From: Patrick King ( abrasax93@yahoo.com)
Date: 25 Mar 2008


--- Shannon Clute < clute@noircast.net> wrote:
> I agree entirely with your summary of Powell's vs.
> Bogart's portrayal
> of Marlowe. I had this debate with my podcasting
> partner, Richard
> Edwards, in our episode on "Murder My Sweet," and
> made, grosso modo,
> the points you made above (though you make them more
> clearly and
> concisely). Rich, on the other hand, found Powell
> to be the perfect
> Marlowe. I just can't stomach a Marlowe--arguably
> the most morally
> weighty of all literary PI's--tap dancing his way
> glibly through a film
> adaptation. But Rich found those comic touches to
> be the proof of a
> man with a nuanced sense of morality. Which I
> suppose proves one
> thing: it's a memorable performance, no matter how
> you cut it.
****************************************************** Hi Shannon,

I can't say I didn't enjoy MURDER, MY SWEET. I just prefer Hawk's THE BIG SLEEP and Bogart's Marlowe. There's a great deal of humor in the script Hawk worked from, especially the reparte between Marlowe & Vivian. Bogart and Becall had great chemistry and they put it to good use in those clever scenes.

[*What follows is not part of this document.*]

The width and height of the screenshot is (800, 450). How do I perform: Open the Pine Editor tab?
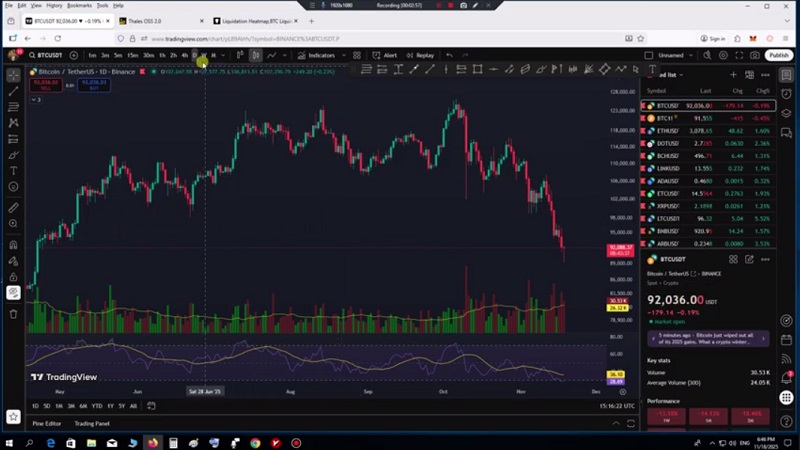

FAREWELL, MY LOVELY, on which MURDER, MY SWEET is based, is a much different story. First, we meet Marlowe when he is literally picked up by Moose Malloy. Unilke General Sternwood in SLEEP, Marlowe is never in control of Malloy because of the latter's strength and penchent for violence. Powell uses patronage in his tone of voice in a partially successful attempt to control Malloy, and this technique puts Marlowe one step down on an emotional level for the viewer. In this story, Marlowe never fully recovers from this position in either the book or the movie. I think the characters in FAREWELL, MY LOVELY are much more complicated than those in the earlier story. The tough-guy, fast gun Marlowe of SLEEP has to adjust his behavior for Malloy, Grayles, Anne Riorden, Velma, and the fake psychic whose name escapes me. These characters don't respond the same way the Sternwoods, Brody & Eddie Mars do. Marlowe's clever patter, and the dialogue is arguably Chandler's best in this story, doesn't put him one step ahead the way it does in THE BIG SLEEP.

It would be interesting to see how Bogart might have played FAREWELL, MY LOVELY. It's too bad no one in Hollywood saw Phillip Marlowe as a franchise opportunity. Its one of the frustrating aspects of this best of the original hard boiled detectives.